▶ SOURCE DATA
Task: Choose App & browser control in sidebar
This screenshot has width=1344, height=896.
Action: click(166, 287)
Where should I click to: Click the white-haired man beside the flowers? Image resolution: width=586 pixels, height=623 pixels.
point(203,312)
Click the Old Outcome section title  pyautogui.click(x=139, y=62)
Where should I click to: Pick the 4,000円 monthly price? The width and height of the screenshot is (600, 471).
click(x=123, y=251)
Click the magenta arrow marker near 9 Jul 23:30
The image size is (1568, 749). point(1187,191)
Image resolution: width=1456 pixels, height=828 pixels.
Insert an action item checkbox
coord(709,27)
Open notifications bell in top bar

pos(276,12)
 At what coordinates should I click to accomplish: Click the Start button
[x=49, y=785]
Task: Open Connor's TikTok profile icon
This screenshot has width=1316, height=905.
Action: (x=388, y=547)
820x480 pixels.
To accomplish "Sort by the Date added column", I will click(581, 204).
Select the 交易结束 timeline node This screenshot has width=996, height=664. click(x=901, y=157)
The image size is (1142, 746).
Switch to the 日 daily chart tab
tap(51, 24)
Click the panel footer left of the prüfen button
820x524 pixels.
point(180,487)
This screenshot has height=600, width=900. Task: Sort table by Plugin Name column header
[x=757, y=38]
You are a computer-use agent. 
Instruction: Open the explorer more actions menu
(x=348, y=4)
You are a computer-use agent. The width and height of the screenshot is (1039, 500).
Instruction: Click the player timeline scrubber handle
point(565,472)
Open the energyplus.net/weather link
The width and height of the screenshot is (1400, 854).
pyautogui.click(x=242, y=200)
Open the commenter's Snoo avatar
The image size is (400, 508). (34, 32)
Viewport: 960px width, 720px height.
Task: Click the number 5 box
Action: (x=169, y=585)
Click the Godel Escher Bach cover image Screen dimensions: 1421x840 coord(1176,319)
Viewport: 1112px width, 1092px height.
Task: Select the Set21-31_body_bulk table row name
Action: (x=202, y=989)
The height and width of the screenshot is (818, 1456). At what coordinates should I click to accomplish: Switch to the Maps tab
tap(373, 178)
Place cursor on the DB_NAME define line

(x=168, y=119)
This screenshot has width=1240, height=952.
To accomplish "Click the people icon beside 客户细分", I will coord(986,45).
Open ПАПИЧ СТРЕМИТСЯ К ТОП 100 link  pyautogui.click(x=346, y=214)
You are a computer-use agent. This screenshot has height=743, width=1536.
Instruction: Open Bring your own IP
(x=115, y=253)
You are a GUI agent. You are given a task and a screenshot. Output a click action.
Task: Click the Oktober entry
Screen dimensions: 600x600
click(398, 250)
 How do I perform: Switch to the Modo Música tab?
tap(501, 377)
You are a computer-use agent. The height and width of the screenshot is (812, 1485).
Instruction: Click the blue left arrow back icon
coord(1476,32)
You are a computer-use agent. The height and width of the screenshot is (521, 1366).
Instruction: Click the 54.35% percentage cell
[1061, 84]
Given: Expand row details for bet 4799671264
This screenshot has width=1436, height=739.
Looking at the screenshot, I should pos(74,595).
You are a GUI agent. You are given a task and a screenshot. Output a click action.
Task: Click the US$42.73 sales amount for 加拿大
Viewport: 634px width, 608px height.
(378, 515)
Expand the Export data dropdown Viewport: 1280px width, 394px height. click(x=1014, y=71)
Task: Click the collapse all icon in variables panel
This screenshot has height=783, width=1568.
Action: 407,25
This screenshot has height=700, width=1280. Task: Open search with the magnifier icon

▶ EXERCISE TASK
Arrange the listing above as a numbered list, one item per line, and skip any blank lines.

▶ RESPONSE
1. Task: Choose App & browser control in sidebar
2. This screenshot has width=1344, height=896.
3. Action: click(166, 287)
4. Where should I click to: Click the white-haired man beside the flowers? Image resolution: width=586 pixels, height=623 pixels.
5. point(203,312)
6. Click the Old Outcome section title  pyautogui.click(x=139, y=62)
7. Where should I click to: Pick the 4,000円 monthly price? The width and height of the screenshot is (600, 471).
8. click(x=123, y=251)
9. Click the magenta arrow marker near 9 Jul 23:30
10. The image size is (1568, 749). point(1187,191)
11. Image resolution: width=1456 pixels, height=828 pixels.
12. Insert an action item checkbox
13. coord(709,27)
14. Open notifications bell in top bar
15. pos(276,12)
16.  At what coordinates should I click to accomplish: Click the Start button
17. [x=49, y=785]
18. Task: Open Connor's TikTok profile icon
19. This screenshot has width=1316, height=905.
20. Action: (x=388, y=547)
21. 820x480 pixels.
22. To accomplish "Sort by the Date added column", I will click(581, 204).
23. Select the 交易结束 timeline node This screenshot has width=996, height=664. click(x=901, y=157)
24. The image size is (1142, 746).
25. Switch to the 日 daily chart tab
26. tap(51, 24)
27. Click the panel footer left of the prüfen button
28. 820x524 pixels.
29. point(180,487)
30. This screenshot has height=600, width=900. Task: Sort table by Plugin Name column header
31. [x=757, y=38]
32. You are a computer-use agent. 
33. Instruction: Open the explorer more actions menu
34. (x=348, y=4)
35. You are a computer-use agent. The width and height of the screenshot is (1039, 500).
36. Instruction: Click the player timeline scrubber handle
37. point(565,472)
38. Open the energyplus.net/weather link
39. The width and height of the screenshot is (1400, 854).
40. pyautogui.click(x=242, y=200)
41. Open the commenter's Snoo avatar
42. The image size is (400, 508). (34, 32)
43. Viewport: 960px width, 720px height.
44. Task: Click the number 5 box
45. Action: (x=169, y=585)
46. Click the Godel Escher Bach cover image Screen dimensions: 1421x840 coord(1176,319)
47. Viewport: 1112px width, 1092px height.
48. Task: Select the Set21-31_body_bulk table row name
49. Action: (x=202, y=989)
50. The height and width of the screenshot is (818, 1456). At what coordinates should I click to accomplish: Switch to the Maps tab
51. tap(373, 178)
52. Place cursor on the DB_NAME define line
53. (x=168, y=119)
54. This screenshot has width=1240, height=952.
55. To accomplish "Click the people icon beside 客户细分", I will coord(986,45).
56. Open ПАПИЧ СТРЕМИТСЯ К ТОП 100 link  pyautogui.click(x=346, y=214)
57. You are a computer-use agent. This screenshot has height=743, width=1536.
58. Instruction: Open Bring your own IP
59. (x=115, y=253)
60. You are a GUI agent. You are given a task and a screenshot. Output a click action.
61. Task: Click the Oktober entry
62. Screen dimensions: 600x600
63. click(398, 250)
64.  How do I perform: Switch to the Modo Música tab?
65. tap(501, 377)
66. You are a computer-use agent. The height and width of the screenshot is (812, 1485).
67. Instruction: Click the blue left arrow back icon
68. coord(1476,32)
69. You are a computer-use agent. The height and width of the screenshot is (521, 1366).
70. Instruction: Click the 54.35% percentage cell
71. [1061, 84]
72. Given: Expand row details for bet 4799671264
73. This screenshot has width=1436, height=739.
74. Looking at the screenshot, I should pos(74,595).
75. You are a GUI agent. You are given a task and a screenshot. Output a click action.
76. Task: Click the US$42.73 sales amount for 加拿大
77. Viewport: 634px width, 608px height.
78. (378, 515)
79. Expand the Export data dropdown Viewport: 1280px width, 394px height. click(x=1014, y=71)
80. Task: Click the collapse all icon in variables panel
81. This screenshot has height=783, width=1568.
82. Action: 407,25
83. This screenshot has height=700, width=1280. Task: Open search with the magnifier icon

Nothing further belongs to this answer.